§ Description of the task:
Starting at the first line of the entries, extract each line up to and including the one that contains "Marki (661, 1933)", but leave out the pictures.

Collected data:
------------------------------------------------

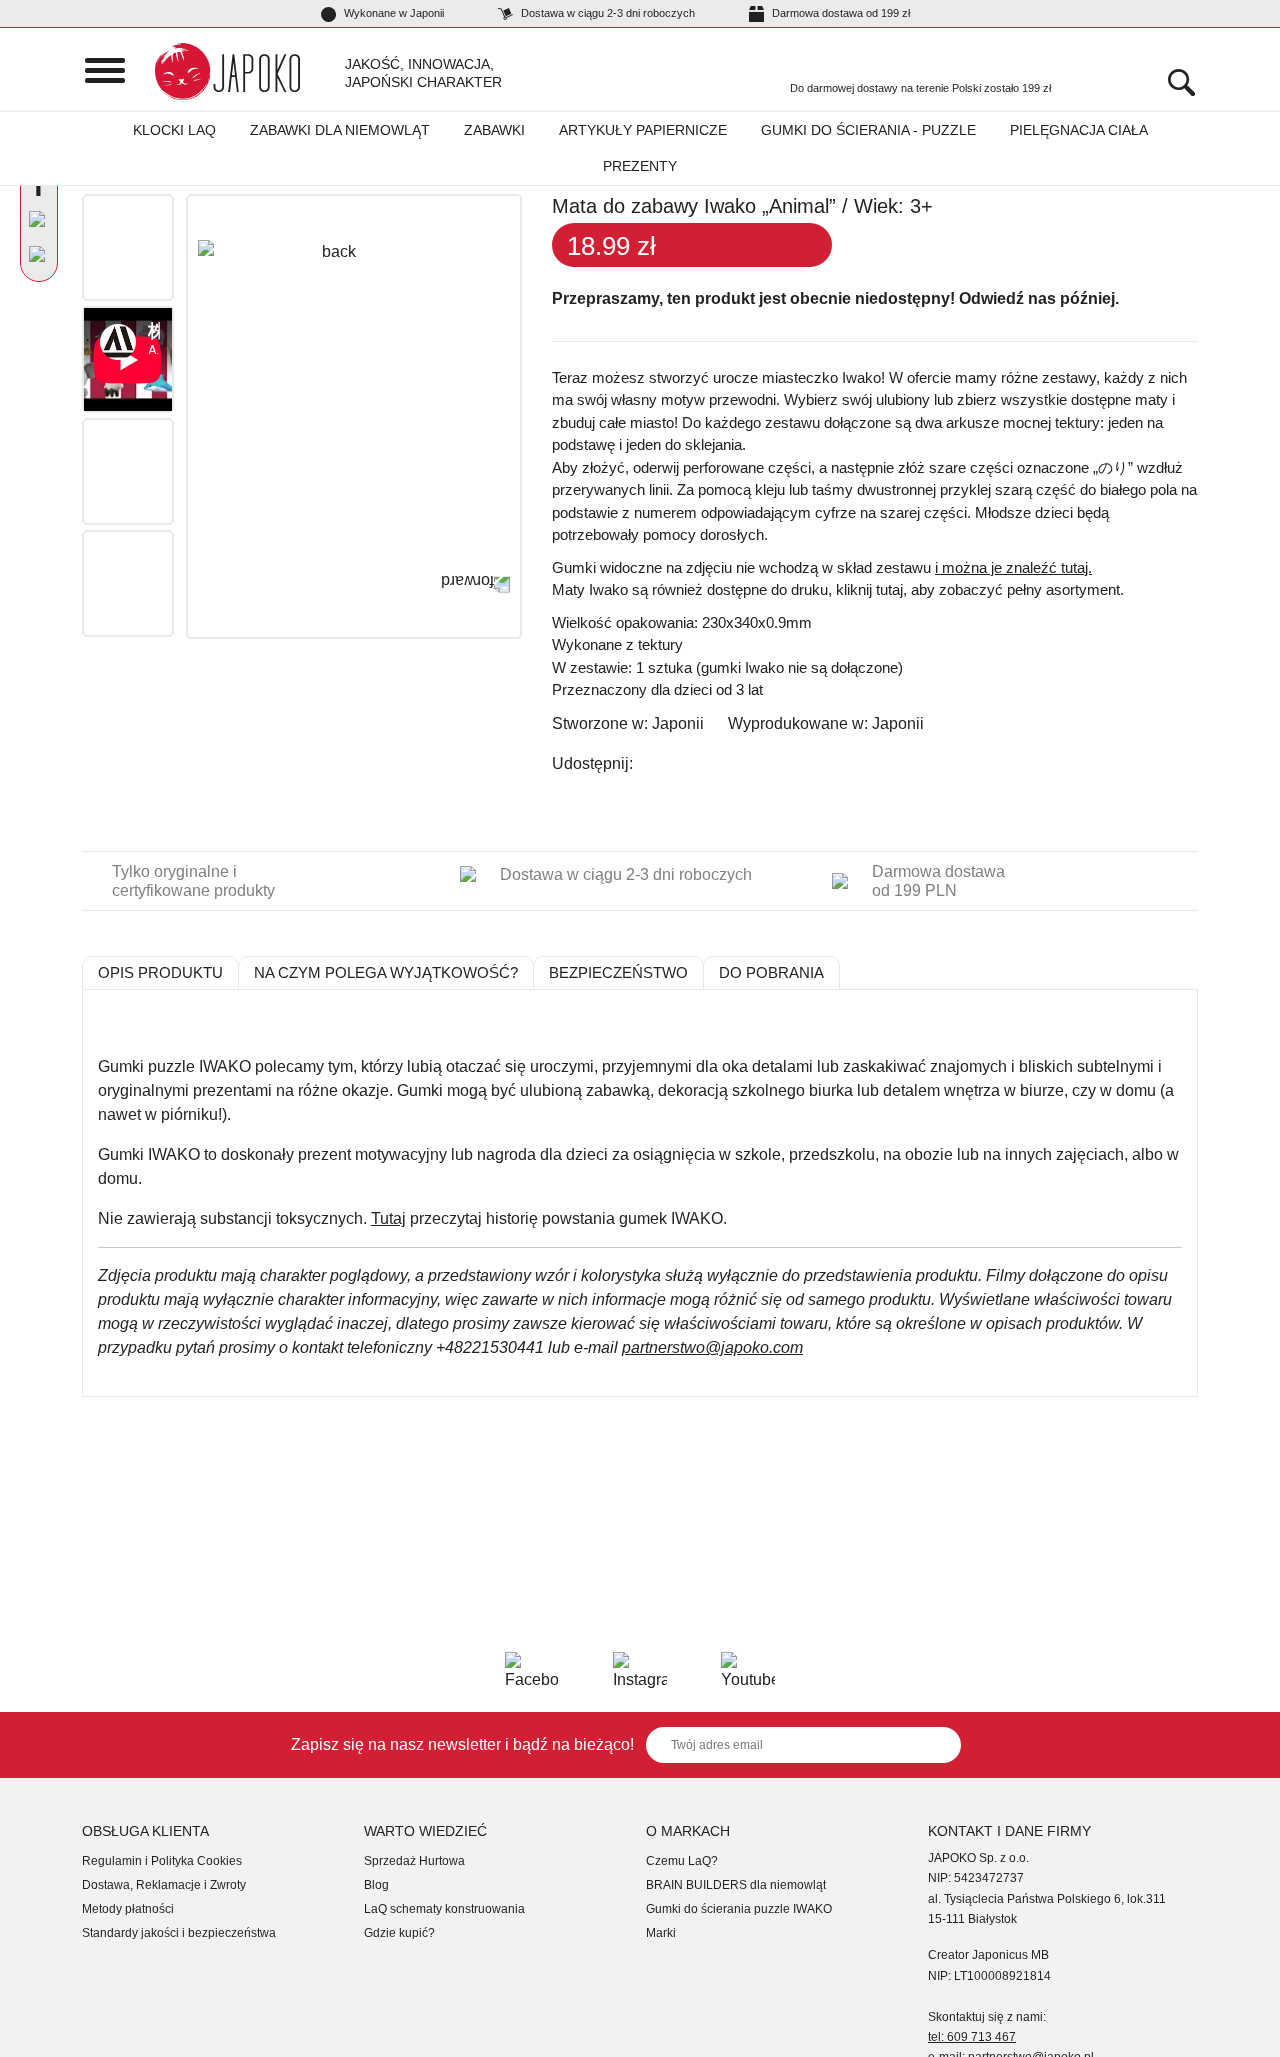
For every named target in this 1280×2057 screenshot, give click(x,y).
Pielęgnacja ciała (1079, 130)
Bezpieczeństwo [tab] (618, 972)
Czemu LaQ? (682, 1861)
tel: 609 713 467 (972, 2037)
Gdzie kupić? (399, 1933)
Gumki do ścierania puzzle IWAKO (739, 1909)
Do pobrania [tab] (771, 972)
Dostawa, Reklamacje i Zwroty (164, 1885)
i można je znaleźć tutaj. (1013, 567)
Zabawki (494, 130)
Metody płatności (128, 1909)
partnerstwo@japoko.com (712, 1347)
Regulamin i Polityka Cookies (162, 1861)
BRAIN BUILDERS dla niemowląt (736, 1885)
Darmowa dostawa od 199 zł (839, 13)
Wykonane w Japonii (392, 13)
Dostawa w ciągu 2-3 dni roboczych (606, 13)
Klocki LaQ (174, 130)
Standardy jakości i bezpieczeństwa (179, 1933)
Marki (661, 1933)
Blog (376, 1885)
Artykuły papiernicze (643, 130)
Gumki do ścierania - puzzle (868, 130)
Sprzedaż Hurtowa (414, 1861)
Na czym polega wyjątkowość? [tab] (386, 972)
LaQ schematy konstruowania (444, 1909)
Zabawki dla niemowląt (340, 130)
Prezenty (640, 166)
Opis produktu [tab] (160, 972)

------------------------------------------------

§ Result of this exercise:
For every named target in this 1280×2057 screenshot, give click(x,y).
Pielęgnacja ciała (1079, 130)
Bezpieczeństwo [tab] (618, 972)
Czemu LaQ? (682, 1861)
tel: 609 713 467 (972, 2037)
Gdzie kupić? (399, 1933)
Gumki do ścierania puzzle IWAKO (739, 1909)
Do pobrania [tab] (771, 972)
Dostawa, Reklamacje i Zwroty (164, 1885)
i można je znaleźć tutaj. (1013, 567)
Zabawki (494, 130)
Metody płatności (128, 1909)
partnerstwo@japoko.com (712, 1347)
Regulamin i Polityka Cookies (162, 1861)
BRAIN BUILDERS dla niemowląt (736, 1885)
Darmowa dostawa od 199 zł (839, 13)
Wykonane w Japonii (392, 13)
Dostawa w ciągu 2-3 dni roboczych (606, 13)
Klocki LaQ (174, 130)
Standardy jakości i bezpieczeństwa (179, 1933)
Marki (661, 1933)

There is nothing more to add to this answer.